[start of RECORDS PROVIDED]
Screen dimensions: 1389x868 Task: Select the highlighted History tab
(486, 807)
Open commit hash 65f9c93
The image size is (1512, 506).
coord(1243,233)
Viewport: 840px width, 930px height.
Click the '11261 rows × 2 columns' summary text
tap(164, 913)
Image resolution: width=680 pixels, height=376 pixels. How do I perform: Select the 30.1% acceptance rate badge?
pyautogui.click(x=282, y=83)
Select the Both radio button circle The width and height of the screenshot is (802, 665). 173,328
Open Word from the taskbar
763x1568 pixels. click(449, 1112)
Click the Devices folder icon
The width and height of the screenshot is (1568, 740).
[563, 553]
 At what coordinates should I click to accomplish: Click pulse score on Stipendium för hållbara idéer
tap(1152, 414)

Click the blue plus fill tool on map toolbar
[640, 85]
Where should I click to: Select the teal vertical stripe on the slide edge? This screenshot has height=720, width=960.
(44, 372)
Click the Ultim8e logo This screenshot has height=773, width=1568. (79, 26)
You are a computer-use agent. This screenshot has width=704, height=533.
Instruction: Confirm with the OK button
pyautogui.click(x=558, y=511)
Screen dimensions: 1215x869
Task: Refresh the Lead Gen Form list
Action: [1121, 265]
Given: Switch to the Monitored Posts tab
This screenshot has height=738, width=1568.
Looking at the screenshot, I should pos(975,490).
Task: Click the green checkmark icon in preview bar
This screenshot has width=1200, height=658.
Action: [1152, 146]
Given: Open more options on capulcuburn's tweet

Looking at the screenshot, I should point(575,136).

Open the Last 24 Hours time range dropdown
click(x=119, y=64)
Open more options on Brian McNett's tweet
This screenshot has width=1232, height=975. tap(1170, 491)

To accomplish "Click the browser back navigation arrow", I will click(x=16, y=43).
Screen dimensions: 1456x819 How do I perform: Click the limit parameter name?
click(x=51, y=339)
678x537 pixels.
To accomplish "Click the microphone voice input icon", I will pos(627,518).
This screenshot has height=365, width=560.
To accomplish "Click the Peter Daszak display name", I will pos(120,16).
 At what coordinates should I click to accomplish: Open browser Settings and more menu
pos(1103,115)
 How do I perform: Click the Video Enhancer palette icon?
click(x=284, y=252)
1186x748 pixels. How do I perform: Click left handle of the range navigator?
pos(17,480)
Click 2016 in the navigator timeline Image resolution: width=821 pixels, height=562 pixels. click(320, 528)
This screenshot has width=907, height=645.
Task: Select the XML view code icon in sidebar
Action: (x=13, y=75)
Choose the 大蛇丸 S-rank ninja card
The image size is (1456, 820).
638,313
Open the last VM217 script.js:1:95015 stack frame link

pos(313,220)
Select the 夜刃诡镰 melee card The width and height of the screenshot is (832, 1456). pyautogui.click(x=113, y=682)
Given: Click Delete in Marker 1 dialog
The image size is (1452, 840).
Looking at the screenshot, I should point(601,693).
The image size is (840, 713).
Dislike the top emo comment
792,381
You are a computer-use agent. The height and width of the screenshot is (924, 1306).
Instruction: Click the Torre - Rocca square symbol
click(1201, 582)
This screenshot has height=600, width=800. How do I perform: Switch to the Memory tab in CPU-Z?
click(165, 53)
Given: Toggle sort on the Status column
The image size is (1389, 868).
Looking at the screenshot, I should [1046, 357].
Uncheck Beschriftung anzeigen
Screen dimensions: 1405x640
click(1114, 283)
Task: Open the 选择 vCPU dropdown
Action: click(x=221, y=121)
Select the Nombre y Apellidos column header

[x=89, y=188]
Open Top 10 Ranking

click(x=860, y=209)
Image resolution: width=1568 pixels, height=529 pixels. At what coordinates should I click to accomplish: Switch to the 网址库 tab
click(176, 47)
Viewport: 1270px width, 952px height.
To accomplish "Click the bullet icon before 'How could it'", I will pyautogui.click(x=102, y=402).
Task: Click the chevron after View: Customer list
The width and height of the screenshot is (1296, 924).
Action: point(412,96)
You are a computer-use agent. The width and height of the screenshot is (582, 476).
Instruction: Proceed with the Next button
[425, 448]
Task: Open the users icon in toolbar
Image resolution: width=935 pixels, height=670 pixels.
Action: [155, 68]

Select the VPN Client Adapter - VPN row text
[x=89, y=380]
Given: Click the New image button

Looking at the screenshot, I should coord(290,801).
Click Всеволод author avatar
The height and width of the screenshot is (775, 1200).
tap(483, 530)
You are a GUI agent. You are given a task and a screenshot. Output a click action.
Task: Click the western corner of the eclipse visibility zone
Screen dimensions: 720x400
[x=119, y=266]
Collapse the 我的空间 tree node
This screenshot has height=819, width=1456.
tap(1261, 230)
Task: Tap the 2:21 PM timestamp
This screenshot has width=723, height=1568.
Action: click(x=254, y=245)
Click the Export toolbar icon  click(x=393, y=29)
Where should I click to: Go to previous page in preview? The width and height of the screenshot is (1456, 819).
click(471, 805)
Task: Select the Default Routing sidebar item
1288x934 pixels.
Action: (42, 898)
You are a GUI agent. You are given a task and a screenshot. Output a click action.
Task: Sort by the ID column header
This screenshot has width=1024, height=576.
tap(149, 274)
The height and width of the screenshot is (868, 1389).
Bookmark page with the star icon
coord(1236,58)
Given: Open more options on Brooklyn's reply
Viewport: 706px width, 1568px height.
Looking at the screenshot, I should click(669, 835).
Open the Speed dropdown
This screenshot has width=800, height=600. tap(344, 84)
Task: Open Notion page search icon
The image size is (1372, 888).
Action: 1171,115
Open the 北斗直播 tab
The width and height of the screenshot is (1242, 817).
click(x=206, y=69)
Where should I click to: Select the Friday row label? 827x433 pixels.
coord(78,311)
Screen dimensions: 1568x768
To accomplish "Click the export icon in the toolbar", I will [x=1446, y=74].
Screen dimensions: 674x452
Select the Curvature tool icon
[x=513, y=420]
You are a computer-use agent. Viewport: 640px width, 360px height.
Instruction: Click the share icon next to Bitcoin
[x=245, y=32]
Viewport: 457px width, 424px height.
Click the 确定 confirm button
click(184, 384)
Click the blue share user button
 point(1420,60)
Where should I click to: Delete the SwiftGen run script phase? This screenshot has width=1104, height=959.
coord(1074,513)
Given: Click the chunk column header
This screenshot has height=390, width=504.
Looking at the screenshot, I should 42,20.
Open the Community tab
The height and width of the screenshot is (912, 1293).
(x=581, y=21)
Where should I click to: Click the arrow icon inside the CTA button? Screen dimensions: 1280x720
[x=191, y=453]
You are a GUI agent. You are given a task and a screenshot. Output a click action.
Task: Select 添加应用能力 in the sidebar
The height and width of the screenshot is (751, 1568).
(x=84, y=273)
[end of RECORDS PROVIDED]
### OBJECTIVE
Give the entries above as a Markdown table with two columns, No. and Line, where each row holds a running number and one line. Leave out blank lines.

### WRITTEN SOLUTION
| No. | Line |
|---|---|
| 1 | Screen dimensions: 1389x868 Task: Select the highlighted History tab |
| 2 | (486, 807) |
| 3 | Open commit hash 65f9c93 |
| 4 | The image size is (1512, 506). |
| 5 | coord(1243,233) |
| 6 | Viewport: 840px width, 930px height. |
| 7 | Click the '11261 rows × 2 columns' summary text |
| 8 | tap(164, 913) |
| 9 | Image resolution: width=680 pixels, height=376 pixels. How do I perform: Select the 30.1% acceptance rate badge? |
| 10 | pyautogui.click(x=282, y=83) |
| 11 | Select the Both radio button circle The width and height of the screenshot is (802, 665). 173,328 |
| 12 | Open Word from the taskbar |
| 13 | 763x1568 pixels. click(449, 1112) |
| 14 | Click the Devices folder icon |
| 15 | The width and height of the screenshot is (1568, 740). |
| 16 | [563, 553] |
| 17 |  At what coordinates should I click to accomplish: Click pulse score on Stipendium för hållbara idéer |
| 18 | tap(1152, 414) |
| 19 | Click the blue plus fill tool on map toolbar |
| 20 | [640, 85] |
| 21 | Where should I click to: Select the teal vertical stripe on the slide edge? This screenshot has height=720, width=960. |
| 22 | (44, 372) |
| 23 | Click the Ultim8e logo This screenshot has height=773, width=1568. (79, 26) |
| 24 | You are a computer-use agent. This screenshot has width=704, height=533. |
| 25 | Instruction: Confirm with the OK button |
| 26 | pyautogui.click(x=558, y=511) |
| 27 | Screen dimensions: 1215x869 |
| 28 | Task: Refresh the Lead Gen Form list |
| 29 | Action: [1121, 265] |
| 30 | Given: Switch to the Monitored Posts tab |
| 31 | This screenshot has height=738, width=1568. |
| 32 | Looking at the screenshot, I should pos(975,490). |
| 33 | Task: Click the green checkmark icon in preview bar |
| 34 | This screenshot has width=1200, height=658. |
| 35 | Action: [1152, 146] |
| 36 | Given: Open more options on capulcuburn's tweet |
| 37 | Looking at the screenshot, I should point(575,136). |
| 38 | Open the Last 24 Hours time range dropdown |
| 39 | click(x=119, y=64) |
| 40 | Open more options on Brian McNett's tweet |
| 41 | This screenshot has width=1232, height=975. tap(1170, 491) |
| 42 | To accomplish "Click the browser back navigation arrow", I will click(x=16, y=43). |
| 43 | Screen dimensions: 1456x819 How do I perform: Click the limit parameter name? |
| 44 | click(x=51, y=339) |
| 45 | 678x537 pixels. |
| 46 | To accomplish "Click the microphone voice input icon", I will pos(627,518). |
| 47 | This screenshot has height=365, width=560. |
| 48 | To accomplish "Click the Peter Daszak display name", I will pos(120,16). |
| 49 |  At what coordinates should I click to accomplish: Open browser Settings and more menu |
| 50 | pos(1103,115) |
| 51 |  How do I perform: Click the Video Enhancer palette icon? |
| 52 | click(x=284, y=252) |
| 53 | 1186x748 pixels. How do I perform: Click left handle of the range navigator? |
| 54 | pos(17,480) |
| 55 | Click 2016 in the navigator timeline Image resolution: width=821 pixels, height=562 pixels. click(320, 528) |
| 56 | This screenshot has width=907, height=645. |
| 57 | Task: Select the XML view code icon in sidebar |
| 58 | Action: (x=13, y=75) |
| 59 | Choose the 大蛇丸 S-rank ninja card |
| 60 | The image size is (1456, 820). |
| 61 | 638,313 |
| 62 | Open the last VM217 script.js:1:95015 stack frame link |
| 63 | pos(313,220) |
| 64 | Select the 夜刃诡镰 melee card The width and height of the screenshot is (832, 1456). pyautogui.click(x=113, y=682) |
| 65 | Given: Click Delete in Marker 1 dialog |
| 66 | The image size is (1452, 840). |
| 67 | Looking at the screenshot, I should point(601,693). |
| 68 | The image size is (840, 713). |
| 69 | Dislike the top emo comment |
| 70 | 792,381 |
| 71 | You are a computer-use agent. The height and width of the screenshot is (924, 1306). |
| 72 | Instruction: Click the Torre - Rocca square symbol |
| 73 | click(1201, 582) |
| 74 | This screenshot has height=600, width=800. How do I perform: Switch to the Memory tab in CPU-Z? |
| 75 | click(165, 53) |
| 76 | Given: Toggle sort on the Status column |
| 77 | The image size is (1389, 868). |
| 78 | Looking at the screenshot, I should [1046, 357]. |
| 79 | Uncheck Beschriftung anzeigen |
| 80 | Screen dimensions: 1405x640 |
| 81 | click(1114, 283) |
| 82 | Task: Open the 选择 vCPU dropdown |
| 83 | Action: click(x=221, y=121) |
| 84 | Select the Nombre y Apellidos column header |
| 85 | [x=89, y=188] |
| 86 | Open Top 10 Ranking |
| 87 | click(x=860, y=209) |
| 88 | Image resolution: width=1568 pixels, height=529 pixels. At what coordinates should I click to accomplish: Switch to the 网址库 tab |
| 89 | click(176, 47) |
| 90 | Viewport: 1270px width, 952px height. |
| 91 | To accomplish "Click the bullet icon before 'How could it'", I will pyautogui.click(x=102, y=402). |
| 92 | Task: Click the chevron after View: Customer list |
| 93 | The width and height of the screenshot is (1296, 924). |
| 94 | Action: point(412,96) |
| 95 | You are a computer-use agent. The width and height of the screenshot is (582, 476). |
| 96 | Instruction: Proceed with the Next button |
| 97 | [425, 448] |
| 98 | Task: Open the users icon in toolbar |
| 99 | Image resolution: width=935 pixels, height=670 pixels. |
| 100 | Action: [155, 68] |
| 101 | Select the VPN Client Adapter - VPN row text |
| 102 | [x=89, y=380] |
| 103 | Given: Click the New image button |
| 104 | Looking at the screenshot, I should coord(290,801). |
| 105 | Click Всеволод author avatar |
| 106 | The height and width of the screenshot is (775, 1200). |
| 107 | tap(483, 530) |
| 108 | You are a GUI agent. You are given a task and a screenshot. Output a click action. |
| 109 | Task: Click the western corner of the eclipse visibility zone |
| 110 | Screen dimensions: 720x400 |
| 111 | [x=119, y=266] |
| 112 | Collapse the 我的空间 tree node |
| 113 | This screenshot has height=819, width=1456. |
| 114 | tap(1261, 230) |
| 115 | Task: Tap the 2:21 PM timestamp |
| 116 | This screenshot has width=723, height=1568. |
| 117 | Action: click(x=254, y=245) |
| 118 | Click the Export toolbar icon  click(x=393, y=29) |
| 119 | Where should I click to: Go to previous page in preview? The width and height of the screenshot is (1456, 819). |
| 120 | click(471, 805) |
| 121 | Task: Select the Default Routing sidebar item |
| 122 | 1288x934 pixels. |
| 123 | Action: (42, 898) |
| 124 | You are a GUI agent. You are given a task and a screenshot. Output a click action. |
| 125 | Task: Sort by the ID column header |
| 126 | This screenshot has width=1024, height=576. |
| 127 | tap(149, 274) |
| 128 | The height and width of the screenshot is (868, 1389). |
| 129 | Bookmark page with the star icon |
| 130 | coord(1236,58) |
| 131 | Given: Open more options on Brooklyn's reply |
| 132 | Viewport: 706px width, 1568px height. |
| 133 | Looking at the screenshot, I should click(669, 835). |
| 134 | Open the Speed dropdown |
| 135 | This screenshot has width=800, height=600. tap(344, 84) |
| 136 | Task: Open Notion page search icon |
| 137 | The image size is (1372, 888). |
| 138 | Action: 1171,115 |
| 139 | Open the 北斗直播 tab |
| 140 | The width and height of the screenshot is (1242, 817). |
| 141 | click(x=206, y=69) |
| 142 | Where should I click to: Select the Friday row label? 827x433 pixels. |
| 143 | coord(78,311) |
| 144 | Screen dimensions: 1568x768 |
| 145 | To accomplish "Click the export icon in the toolbar", I will [x=1446, y=74]. |
| 146 | Screen dimensions: 674x452 |
| 147 | Select the Curvature tool icon |
| 148 | [x=513, y=420] |
| 149 | You are a computer-use agent. Viewport: 640px width, 360px height. |
| 150 | Instruction: Click the share icon next to Bitcoin |
| 151 | [x=245, y=32] |
| 152 | Viewport: 457px width, 424px height. |
| 153 | Click the 确定 confirm button |
| 154 | click(184, 384) |
| 155 | Click the blue share user button |
| 156 |  point(1420,60) |
| 157 | Where should I click to: Delete the SwiftGen run script phase? This screenshot has width=1104, height=959. |
| 158 | coord(1074,513) |
| 159 | Given: Click the chunk column header |
| 160 | This screenshot has height=390, width=504. |
| 161 | Looking at the screenshot, I should 42,20. |
| 162 | Open the Community tab |
| 163 | The height and width of the screenshot is (912, 1293). |
| 164 | (x=581, y=21) |
| 165 | Where should I click to: Click the arrow icon inside the CTA button? Screen dimensions: 1280x720 |
| 166 | [x=191, y=453] |
| 167 | You are a GUI agent. You are given a task and a screenshot. Output a click action. |
| 168 | Task: Select 添加应用能力 in the sidebar |
| 169 | The height and width of the screenshot is (751, 1568). |
| 170 | (x=84, y=273) |